AbstractPurpose of review
Red blood cell transfusion is a common treatment for anaemia worldwide, but concerns continue to be raised about adverse effects of cellular blood components, which are biological products. One hypothesis for the adverse effects associated with blood transfusion is the harmful effects of storage on red cells that have been demonstrated in laboratory and animal studies. Over the past few years, a number of more significant randomized controlled trials comparing ‘fresh’ versus ‘older’ blood have been published in an attempt to address the clinical consequences of storage age, with two further large trials ongoing.Recent findings
These recent trials enrolled approximately 4000 participants across a variety of populations – cardiac surgical, critically ill, paediatric and acute hospitalized in-patients. All trials achieved statistically significant separation of red cell storage duration between both groups. The results of all these trials have found no clinical benefit to using fresher red cells when compared with older or standard-issue red cells.

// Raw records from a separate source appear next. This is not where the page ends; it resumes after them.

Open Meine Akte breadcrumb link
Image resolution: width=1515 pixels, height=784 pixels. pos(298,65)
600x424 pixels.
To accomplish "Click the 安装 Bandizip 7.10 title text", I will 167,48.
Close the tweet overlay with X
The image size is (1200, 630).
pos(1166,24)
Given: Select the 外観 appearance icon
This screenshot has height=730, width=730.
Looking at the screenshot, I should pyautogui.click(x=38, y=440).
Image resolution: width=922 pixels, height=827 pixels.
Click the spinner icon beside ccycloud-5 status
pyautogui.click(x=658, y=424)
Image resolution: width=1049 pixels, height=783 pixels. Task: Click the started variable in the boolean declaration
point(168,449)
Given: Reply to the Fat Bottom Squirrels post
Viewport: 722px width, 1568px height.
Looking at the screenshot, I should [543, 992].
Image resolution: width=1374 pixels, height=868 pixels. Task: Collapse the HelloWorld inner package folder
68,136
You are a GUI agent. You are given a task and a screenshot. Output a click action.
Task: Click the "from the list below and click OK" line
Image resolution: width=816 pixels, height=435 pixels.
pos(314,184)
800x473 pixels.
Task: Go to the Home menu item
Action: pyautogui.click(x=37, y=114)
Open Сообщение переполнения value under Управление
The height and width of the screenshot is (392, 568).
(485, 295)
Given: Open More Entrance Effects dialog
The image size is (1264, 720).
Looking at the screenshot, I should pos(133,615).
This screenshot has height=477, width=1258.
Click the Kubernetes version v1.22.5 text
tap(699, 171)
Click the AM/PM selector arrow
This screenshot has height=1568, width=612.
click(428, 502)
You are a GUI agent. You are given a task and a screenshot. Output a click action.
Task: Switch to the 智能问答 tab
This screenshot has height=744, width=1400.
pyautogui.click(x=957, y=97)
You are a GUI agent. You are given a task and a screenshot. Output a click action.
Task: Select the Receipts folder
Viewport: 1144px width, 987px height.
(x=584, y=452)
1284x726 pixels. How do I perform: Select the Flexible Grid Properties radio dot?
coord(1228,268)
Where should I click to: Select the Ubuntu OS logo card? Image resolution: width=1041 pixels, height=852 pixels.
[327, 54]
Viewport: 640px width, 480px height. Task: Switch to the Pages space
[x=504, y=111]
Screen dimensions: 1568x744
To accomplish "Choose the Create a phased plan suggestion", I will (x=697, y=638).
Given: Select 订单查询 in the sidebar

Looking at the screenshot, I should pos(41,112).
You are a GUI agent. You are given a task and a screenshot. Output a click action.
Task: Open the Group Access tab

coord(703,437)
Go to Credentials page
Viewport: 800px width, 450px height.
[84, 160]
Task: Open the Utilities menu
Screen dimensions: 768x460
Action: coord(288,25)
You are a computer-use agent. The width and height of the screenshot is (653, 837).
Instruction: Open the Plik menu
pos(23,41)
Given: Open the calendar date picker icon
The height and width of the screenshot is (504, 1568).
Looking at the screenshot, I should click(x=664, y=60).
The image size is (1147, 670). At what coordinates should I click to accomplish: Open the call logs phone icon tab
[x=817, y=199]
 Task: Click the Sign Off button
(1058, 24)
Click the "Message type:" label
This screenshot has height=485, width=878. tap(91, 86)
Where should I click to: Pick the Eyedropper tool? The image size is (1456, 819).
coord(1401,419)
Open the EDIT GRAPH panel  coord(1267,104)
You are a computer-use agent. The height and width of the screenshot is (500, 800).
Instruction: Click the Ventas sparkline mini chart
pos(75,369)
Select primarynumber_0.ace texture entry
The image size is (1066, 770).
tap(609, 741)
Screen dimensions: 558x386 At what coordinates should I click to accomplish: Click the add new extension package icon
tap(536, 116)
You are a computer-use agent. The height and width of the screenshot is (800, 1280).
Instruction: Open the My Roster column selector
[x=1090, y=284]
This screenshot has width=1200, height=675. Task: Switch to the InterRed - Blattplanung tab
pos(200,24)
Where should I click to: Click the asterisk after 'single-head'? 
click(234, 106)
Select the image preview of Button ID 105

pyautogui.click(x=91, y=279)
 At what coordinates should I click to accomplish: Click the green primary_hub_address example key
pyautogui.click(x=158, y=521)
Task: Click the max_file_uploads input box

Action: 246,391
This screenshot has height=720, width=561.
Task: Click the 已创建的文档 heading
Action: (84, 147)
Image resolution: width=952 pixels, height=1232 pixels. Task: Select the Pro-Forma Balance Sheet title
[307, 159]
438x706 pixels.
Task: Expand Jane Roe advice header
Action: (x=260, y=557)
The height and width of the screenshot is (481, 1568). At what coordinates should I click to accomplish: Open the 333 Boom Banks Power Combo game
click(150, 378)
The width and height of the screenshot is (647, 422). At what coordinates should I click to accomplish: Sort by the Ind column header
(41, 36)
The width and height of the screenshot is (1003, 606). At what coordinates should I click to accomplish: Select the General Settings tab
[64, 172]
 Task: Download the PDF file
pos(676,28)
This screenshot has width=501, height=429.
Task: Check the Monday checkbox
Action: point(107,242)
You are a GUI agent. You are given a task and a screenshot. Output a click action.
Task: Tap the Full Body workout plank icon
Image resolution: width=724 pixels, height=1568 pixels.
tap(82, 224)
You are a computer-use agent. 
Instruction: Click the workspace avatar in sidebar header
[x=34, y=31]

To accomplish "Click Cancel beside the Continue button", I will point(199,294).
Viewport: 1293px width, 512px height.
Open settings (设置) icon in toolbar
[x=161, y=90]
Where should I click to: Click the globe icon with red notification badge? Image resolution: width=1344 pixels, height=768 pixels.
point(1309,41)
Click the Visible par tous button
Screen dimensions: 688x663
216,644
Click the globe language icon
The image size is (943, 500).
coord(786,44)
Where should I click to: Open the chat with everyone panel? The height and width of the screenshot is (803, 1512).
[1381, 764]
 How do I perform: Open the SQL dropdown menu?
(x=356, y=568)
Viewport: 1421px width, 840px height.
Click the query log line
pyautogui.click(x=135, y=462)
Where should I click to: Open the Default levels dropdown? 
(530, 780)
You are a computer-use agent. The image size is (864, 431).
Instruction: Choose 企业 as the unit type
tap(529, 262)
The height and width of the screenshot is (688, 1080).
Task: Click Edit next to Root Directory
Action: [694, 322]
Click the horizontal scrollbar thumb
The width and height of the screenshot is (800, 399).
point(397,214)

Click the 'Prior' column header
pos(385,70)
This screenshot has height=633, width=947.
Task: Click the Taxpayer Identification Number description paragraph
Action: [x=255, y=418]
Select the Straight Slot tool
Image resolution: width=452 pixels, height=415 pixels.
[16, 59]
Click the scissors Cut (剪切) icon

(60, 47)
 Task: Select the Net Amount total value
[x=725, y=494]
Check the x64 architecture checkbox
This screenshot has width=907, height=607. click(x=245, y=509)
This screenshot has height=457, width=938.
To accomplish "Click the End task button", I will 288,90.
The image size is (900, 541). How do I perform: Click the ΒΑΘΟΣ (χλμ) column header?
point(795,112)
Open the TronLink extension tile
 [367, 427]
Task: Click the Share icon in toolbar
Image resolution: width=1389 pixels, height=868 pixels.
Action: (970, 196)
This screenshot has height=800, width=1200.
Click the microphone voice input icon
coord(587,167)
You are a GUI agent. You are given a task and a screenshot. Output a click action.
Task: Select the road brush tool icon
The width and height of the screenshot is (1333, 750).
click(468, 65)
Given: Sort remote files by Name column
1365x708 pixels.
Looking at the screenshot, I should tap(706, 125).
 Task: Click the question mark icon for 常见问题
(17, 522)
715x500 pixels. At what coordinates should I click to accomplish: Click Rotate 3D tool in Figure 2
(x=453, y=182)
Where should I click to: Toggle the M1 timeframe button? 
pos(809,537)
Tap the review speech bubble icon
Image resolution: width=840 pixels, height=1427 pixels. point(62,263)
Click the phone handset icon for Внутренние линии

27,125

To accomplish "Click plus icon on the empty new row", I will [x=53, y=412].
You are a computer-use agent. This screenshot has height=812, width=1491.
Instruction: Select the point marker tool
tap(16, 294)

However, certain subgroups of patients either receiving red cells stored at more extreme ages of storage or those with additional risks for impaired microcirculations (critically ill elderly, severe sepsis and major haemorrhage) were either underrepresented or not included in these trials.Summary
At present, on the basis of recent trials, there is no indication for blood transfusion services to implement preferential utilization of fresher red cell units.